## Directions for this task
Begin at the first line below and copy each line exactly, ending with the line where "Task: Open Workload Domains in sidebar" appears.

Content starts

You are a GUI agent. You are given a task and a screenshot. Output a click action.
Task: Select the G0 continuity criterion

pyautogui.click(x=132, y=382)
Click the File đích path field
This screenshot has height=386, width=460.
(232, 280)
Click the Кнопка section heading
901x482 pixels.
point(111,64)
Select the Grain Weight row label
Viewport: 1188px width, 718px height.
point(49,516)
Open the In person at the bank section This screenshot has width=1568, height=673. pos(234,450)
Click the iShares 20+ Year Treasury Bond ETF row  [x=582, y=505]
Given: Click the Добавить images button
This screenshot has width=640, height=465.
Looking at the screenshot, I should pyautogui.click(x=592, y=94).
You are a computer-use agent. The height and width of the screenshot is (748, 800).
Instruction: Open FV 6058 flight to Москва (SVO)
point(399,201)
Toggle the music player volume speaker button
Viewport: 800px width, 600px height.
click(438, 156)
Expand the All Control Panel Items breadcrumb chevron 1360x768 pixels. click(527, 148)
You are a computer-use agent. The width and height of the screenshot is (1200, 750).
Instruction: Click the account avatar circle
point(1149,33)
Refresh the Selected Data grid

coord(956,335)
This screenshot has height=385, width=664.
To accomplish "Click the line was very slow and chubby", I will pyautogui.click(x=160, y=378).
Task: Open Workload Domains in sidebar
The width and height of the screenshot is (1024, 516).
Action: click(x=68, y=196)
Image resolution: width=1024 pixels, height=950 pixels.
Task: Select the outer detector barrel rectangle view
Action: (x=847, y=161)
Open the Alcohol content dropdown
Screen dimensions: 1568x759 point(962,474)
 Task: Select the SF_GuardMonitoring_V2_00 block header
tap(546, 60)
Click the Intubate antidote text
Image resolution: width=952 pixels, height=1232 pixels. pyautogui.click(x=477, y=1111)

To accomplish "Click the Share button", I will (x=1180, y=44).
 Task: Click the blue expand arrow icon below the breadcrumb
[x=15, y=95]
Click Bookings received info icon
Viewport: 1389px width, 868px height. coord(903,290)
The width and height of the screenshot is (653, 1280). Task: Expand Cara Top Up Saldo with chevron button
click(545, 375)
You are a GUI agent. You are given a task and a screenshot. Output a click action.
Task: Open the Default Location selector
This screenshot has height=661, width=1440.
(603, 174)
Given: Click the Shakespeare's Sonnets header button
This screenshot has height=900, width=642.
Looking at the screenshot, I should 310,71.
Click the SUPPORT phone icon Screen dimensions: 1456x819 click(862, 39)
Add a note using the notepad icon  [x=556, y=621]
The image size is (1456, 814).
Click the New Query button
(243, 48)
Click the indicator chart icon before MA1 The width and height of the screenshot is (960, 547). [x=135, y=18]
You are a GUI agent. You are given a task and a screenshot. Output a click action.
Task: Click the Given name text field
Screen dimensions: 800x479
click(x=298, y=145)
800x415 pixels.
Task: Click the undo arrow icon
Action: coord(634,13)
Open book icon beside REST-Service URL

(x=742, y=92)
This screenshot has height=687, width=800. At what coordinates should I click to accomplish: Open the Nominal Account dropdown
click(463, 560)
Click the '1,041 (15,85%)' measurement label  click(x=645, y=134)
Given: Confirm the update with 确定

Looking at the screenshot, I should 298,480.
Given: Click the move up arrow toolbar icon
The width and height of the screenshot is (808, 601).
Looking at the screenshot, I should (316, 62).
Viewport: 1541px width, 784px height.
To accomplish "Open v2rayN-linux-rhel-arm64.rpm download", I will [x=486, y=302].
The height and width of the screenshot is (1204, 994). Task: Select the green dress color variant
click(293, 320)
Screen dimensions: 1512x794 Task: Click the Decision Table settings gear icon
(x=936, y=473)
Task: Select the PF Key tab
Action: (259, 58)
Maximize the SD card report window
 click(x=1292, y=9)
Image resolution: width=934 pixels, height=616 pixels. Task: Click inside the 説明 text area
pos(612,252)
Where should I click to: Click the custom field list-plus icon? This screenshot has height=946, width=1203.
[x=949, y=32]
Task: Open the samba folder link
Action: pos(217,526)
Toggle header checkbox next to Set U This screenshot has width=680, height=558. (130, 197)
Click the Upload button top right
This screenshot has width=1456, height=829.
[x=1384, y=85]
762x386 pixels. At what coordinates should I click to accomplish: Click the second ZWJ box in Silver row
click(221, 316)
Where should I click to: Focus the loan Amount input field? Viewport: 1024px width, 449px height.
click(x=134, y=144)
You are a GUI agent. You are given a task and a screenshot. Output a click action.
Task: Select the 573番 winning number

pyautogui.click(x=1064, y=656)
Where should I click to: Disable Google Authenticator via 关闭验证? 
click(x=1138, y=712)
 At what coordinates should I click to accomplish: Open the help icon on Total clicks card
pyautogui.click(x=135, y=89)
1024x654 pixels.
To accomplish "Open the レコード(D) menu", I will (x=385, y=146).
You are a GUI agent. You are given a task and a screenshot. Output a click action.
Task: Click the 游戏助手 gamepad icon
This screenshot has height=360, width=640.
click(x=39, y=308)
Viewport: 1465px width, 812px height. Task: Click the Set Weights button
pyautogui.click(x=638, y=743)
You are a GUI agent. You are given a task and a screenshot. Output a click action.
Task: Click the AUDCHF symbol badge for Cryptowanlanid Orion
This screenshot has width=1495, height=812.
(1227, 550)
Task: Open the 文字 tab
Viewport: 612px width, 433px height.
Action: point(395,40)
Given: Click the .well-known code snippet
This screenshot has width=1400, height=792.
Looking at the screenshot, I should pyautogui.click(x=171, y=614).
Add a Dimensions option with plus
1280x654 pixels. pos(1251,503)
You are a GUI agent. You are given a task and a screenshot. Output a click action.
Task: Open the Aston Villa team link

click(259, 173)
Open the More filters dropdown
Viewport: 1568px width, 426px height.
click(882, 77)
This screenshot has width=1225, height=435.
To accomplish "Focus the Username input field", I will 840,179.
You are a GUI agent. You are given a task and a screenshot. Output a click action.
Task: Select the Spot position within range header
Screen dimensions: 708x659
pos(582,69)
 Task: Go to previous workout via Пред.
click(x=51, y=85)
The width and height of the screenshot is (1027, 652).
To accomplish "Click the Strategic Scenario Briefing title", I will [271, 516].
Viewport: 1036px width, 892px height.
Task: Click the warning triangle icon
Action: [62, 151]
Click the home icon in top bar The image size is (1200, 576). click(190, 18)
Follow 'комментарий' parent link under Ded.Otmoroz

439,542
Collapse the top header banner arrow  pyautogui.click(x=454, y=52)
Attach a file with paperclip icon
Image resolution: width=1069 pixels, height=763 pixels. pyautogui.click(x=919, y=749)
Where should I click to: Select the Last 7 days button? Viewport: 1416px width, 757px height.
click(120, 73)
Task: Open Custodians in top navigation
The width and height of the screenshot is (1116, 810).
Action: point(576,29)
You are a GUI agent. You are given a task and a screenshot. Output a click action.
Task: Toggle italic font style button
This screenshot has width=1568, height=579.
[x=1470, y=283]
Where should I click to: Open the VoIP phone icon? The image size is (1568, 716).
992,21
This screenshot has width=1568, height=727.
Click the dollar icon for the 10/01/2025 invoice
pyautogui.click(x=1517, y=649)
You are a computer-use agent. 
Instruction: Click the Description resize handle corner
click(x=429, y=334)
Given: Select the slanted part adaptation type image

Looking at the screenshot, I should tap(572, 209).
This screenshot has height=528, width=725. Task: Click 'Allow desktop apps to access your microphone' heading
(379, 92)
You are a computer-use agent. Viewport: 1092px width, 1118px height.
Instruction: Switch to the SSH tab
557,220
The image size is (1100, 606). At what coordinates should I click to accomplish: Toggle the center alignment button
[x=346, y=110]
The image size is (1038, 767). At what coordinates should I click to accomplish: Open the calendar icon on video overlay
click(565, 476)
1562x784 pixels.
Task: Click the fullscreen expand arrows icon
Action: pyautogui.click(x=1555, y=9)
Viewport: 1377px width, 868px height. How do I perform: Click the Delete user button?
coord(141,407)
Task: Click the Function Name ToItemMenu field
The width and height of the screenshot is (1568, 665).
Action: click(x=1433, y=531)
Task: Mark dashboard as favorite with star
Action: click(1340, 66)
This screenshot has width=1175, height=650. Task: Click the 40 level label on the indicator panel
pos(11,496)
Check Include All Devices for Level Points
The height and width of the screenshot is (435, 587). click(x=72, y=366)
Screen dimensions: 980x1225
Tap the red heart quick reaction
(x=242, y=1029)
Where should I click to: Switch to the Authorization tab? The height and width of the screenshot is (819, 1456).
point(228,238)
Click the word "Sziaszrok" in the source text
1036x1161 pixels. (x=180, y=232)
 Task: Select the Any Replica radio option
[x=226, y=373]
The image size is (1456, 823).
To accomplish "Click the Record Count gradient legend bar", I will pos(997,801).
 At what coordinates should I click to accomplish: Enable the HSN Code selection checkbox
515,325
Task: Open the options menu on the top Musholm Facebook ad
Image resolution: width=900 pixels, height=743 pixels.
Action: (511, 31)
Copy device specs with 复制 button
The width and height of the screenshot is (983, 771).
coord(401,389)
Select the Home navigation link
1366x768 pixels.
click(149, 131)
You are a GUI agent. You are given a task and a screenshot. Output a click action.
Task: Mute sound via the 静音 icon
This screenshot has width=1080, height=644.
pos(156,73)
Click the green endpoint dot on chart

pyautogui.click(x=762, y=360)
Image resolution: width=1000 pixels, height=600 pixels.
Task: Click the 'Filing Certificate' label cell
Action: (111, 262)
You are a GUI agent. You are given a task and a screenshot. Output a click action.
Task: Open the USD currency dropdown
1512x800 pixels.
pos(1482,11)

Content ends

## Answer
You are a GUI agent. You are given a task and a screenshot. Output a click action.
Task: Select the G0 continuity criterion

pyautogui.click(x=132, y=382)
Click the File đích path field
This screenshot has height=386, width=460.
(232, 280)
Click the Кнопка section heading
901x482 pixels.
point(111,64)
Select the Grain Weight row label
Viewport: 1188px width, 718px height.
point(49,516)
Open the In person at the bank section This screenshot has width=1568, height=673. pos(234,450)
Click the iShares 20+ Year Treasury Bond ETF row  [x=582, y=505]
Given: Click the Добавить images button
This screenshot has width=640, height=465.
Looking at the screenshot, I should pyautogui.click(x=592, y=94).
You are a computer-use agent. The height and width of the screenshot is (748, 800).
Instruction: Open FV 6058 flight to Москва (SVO)
point(399,201)
Toggle the music player volume speaker button
Viewport: 800px width, 600px height.
click(438, 156)
Expand the All Control Panel Items breadcrumb chevron 1360x768 pixels. click(527, 148)
You are a computer-use agent. The width and height of the screenshot is (1200, 750).
Instruction: Click the account avatar circle
point(1149,33)
Refresh the Selected Data grid

coord(956,335)
This screenshot has height=385, width=664.
To accomplish "Click the line was very slow and chubby", I will pyautogui.click(x=160, y=378).
Task: Open Workload Domains in sidebar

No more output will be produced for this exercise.